[Things to do]
a. Translate this sentence from the goat cheese salad excerpt below into Spanish: "One salad serving is 255 calories, 16 grams fat, 4 grams fiber and 14 grams protein."
b. Using the goat cheese salad excerpt below, decide whether each statement agrees with it, answering yes or no and quoting the words that settle it: (i) The goat cheese sits on a slice of apple rather than bread. (ii) One serving provides 20 grams of protein. (iii) The idea of using apple instead of bread was first encountered in Burgundy, France.
c. Carry the goat cheese salad excerpt below forward from its last sentence.

[Page excerpt]
##########

I chose the Bacon-Wilted Greens with Warm Pecan-Crusted Goat Cheese recipe from Virginia Willis‘s newest cookbook, “Lighten up y’all” to share, as I’m a sucker for any salad with warm goat cheese. I especially like that the nutty cheese is on a slice of apple in lieu of bread.
One salad serving is 255 calories, 16 grams fat, 4 grams fiber and 14 grams protein.
In the book, Virginia writes, “chèvre chaud, which translates to “hot goat cheese,” is a traditional French dish that consists of a disk of fresh goat cheese melted on a bread crouton and served with crisp sturdy greens, often frisée. I first came across the idea of using a slice of apple instead of bread at a little ferme d’auberge, an inn that doubles as a working farm, in Burgundy, France. I can’t imagine a French bonne femme, or housewife, being out of baguette, so maybe she simply had a bit of lightened up inspiration, too.

##########

[Supplied data]
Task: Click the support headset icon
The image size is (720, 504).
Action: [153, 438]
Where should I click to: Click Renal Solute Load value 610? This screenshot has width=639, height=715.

##########

[Answers to the exercises]
a. Una porción de ensalada tiene 255 calorías, 16 gramos de grasa, 4 gramos de fibra y 14 gramos de proteína.

b.
(i) Yes: "the nutty cheese is on a slice of apple in lieu of bread."
(ii) No: "14 grams protein"
(iii) Yes: "I first came across the idea of using a slice of apple instead of bread at a little ferme d’auberge, an inn that doubles as a working farm, in Burgundy, France."

c.
The traditional French version has a pretty slim greens-to-cheese ratio and is also dressed in a shallot vinaigrette, so I’ve lightened it up by adding tons of kale, using slightly less cheese, and eliminating the baguette. The result is still a hearty, filling salad packed with flavor and protein and perfect for fall.”
Bacon-Wilted Greens with Warm Pecan-Crusted Goat Cheese
2 center-cut bacon slices, cut into lardons
1/2 red onion, thinly sliced
1 apple, such as Gala, Granny Smith, or Honeycrisp, skin on, cored and diced
Coarse kosher salt and freshly ground black pepper
8 cups tender kale, stemmed and cut into chiffonade
1 tablespoon sherry vinegar
3 tablespoons very finely chopped pecans
1 (6-ounce) log goat cheese
1 small apple, such as Gala, Granny Smith, or Honeycrisp, skin on with core, cut crosswise into 1/4-inch-thick slices
Line a plate with paper towels. Line a rimmed baking sheet with a silicone mat and set aside.
Heat a large nonstick skillet over medium-high heat. Add the bacon and cook until crisp, about 5 minutes. Remove with a slotted spoon to the prepared plate. Pour off all but a film of the grease on the bottom of the pan. (Just eyeball it instead of trying to measure, but it should be just about 1⁄2 teaspoon; discard the remaining grease.)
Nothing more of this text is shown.